Which lines run from the one containing "How do I perform: Click" through the last line of the records? Copy them exactly, leaving pictures out.

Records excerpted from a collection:
[Start of Attachment]

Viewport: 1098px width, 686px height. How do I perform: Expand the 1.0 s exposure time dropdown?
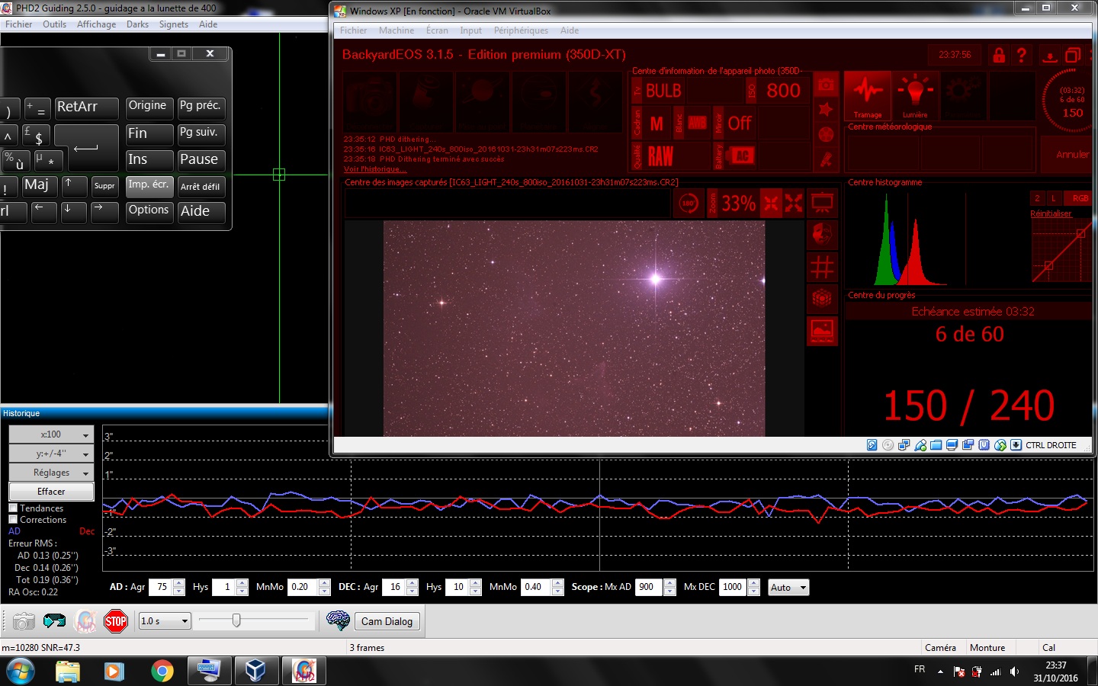[164, 621]
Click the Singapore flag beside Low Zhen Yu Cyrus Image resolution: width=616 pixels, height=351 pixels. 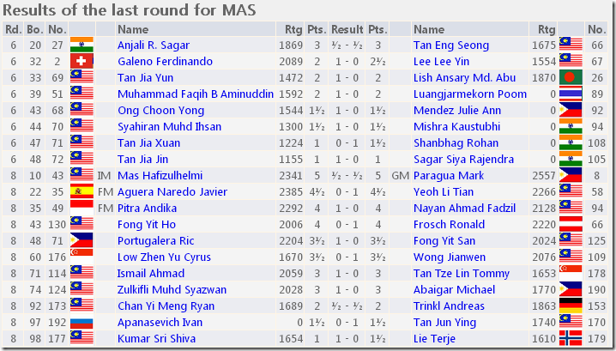point(82,257)
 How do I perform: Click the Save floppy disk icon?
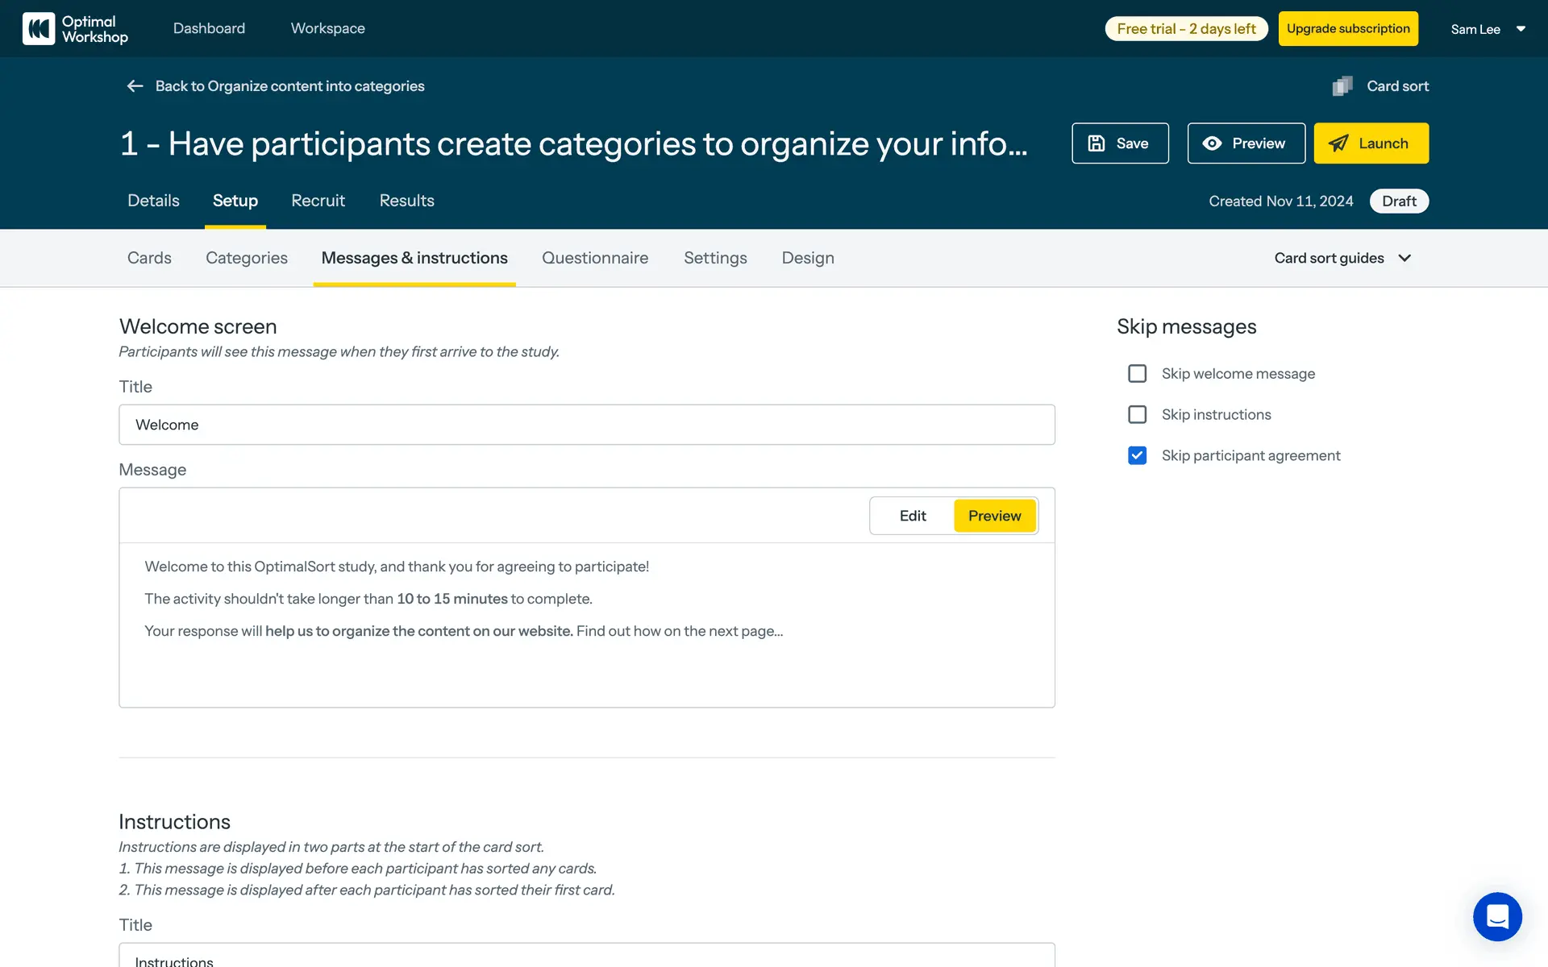(x=1097, y=143)
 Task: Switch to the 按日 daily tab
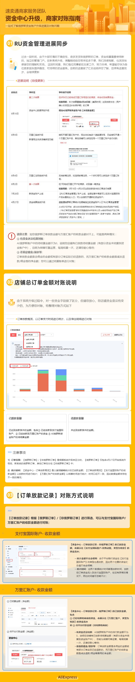(19, 335)
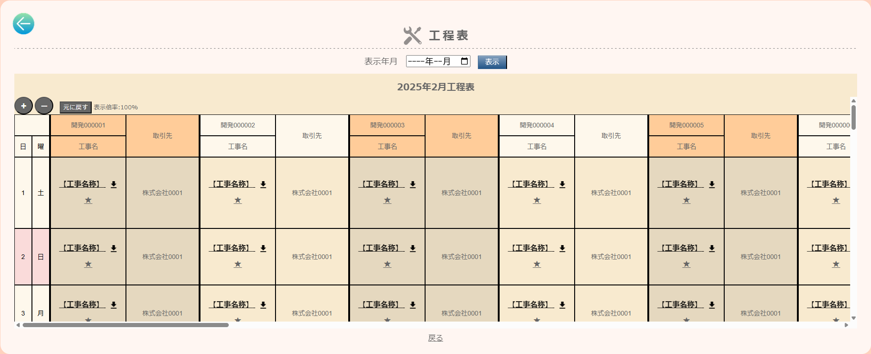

[End of Attachment]

# Solution to this problem
 How do I perform: Click the Save floppy disk icon?
(x=1097, y=143)
 Task: Switch to the 按日 daily tab
(19, 335)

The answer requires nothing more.